Tuesday, March 15, 2011
"Hi, I'm Here to Place a Pleurx and Provide Palliative Care Consultation": The Interventional Radiologist as HPM Physician
I'll admit I was skeptical of this idea when I first read the abstract, but it's growing on me already.
The American Journal of Roentgenology published a retrospective review of all referrals to an academic interventional radiology service to determine how many of the referrals would be appropriate for a hospice and palliative medicine subspecialist. In brief, 81% of referrals were deemed appropriate for either hospice or palliative care with about half of patients having a malignancy, 20% having end stage renal disease, and a smaller percentage having end stage liver disease or heart disease and other diagnoses.

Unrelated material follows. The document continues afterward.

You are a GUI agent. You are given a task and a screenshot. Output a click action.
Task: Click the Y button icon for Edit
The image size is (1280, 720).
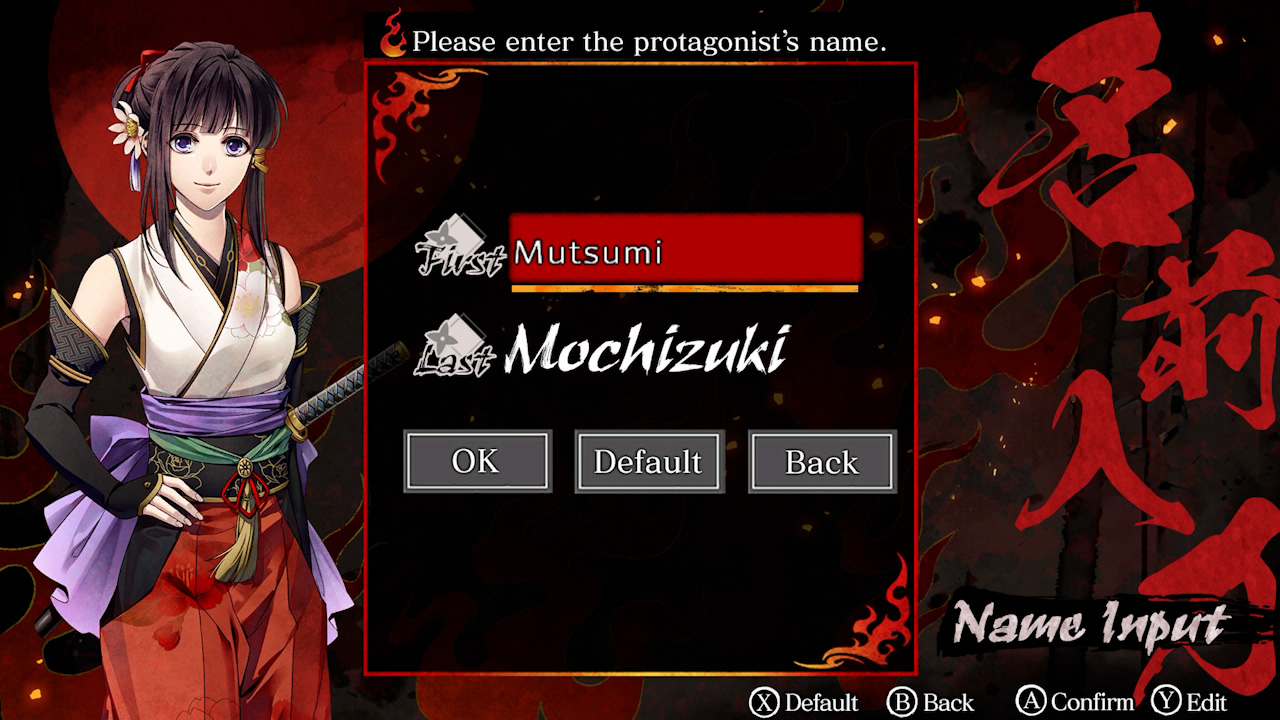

It's important to note that they didn't characterize why the patients were deemed appropriate for palliative care consultation beyond the patient's diagnosis. They also didn't describe how many of these patients received official palliative care consultation. But perhaps that's irrelevant. Every patient with a chronic/potentially terminal diagnosis can benefit from expert attention to palliative care needs, regardless of the patient's place in their illness trajectory. When an interventional procedure is considered, it is often considered for the relief of symptoms and this provides an important opportunity to review the patient's understanding of their condition, prognosis, and goals of care. All of these could potentially be discussed as part of the informed consent conversation surrounding the procedure.
As of 2008, their were nine physicians from the American Board of Radiology who successfully achieved board certification in hospice and palliative medicine. (Edit: I'm told that all nine are radiation oncologists.) We need a broad range of perspectives in this field and perhaps more importantly, we need to grow the workforce. (All hands on deck.) If you are an interventional radiologist who is interested in hospice and palliative medicine, the article describes the process for obtaining certification in HPM. Unless you want to complete an ACGME accredited fellowship, you'll need to complete the grandfathering process and take boards in 2012 which will be the last opportunity to grandfather into the specialty. The rate limiting step for any interventional radiologist will most likely be obtaining the interdisciplinary team experience that is required. Physicians seeking HPM certification must provide documentation of at least 100 hours of participation in a hospice or palliative care interdisciplinary team. I'd also encourage professional development in communication and non-interventional symptom management.
Of course, not many interventional radiologists will actually seek HPM certification. However, those who do not seek certification can still count themselves amongst the primary palliative care providers on the front line. Maybe all IR departments should have a palliative care champion that helps with education of the interdisciplinary team in the IR suite in matters related to palliative care? (EPEC-IR anyone?)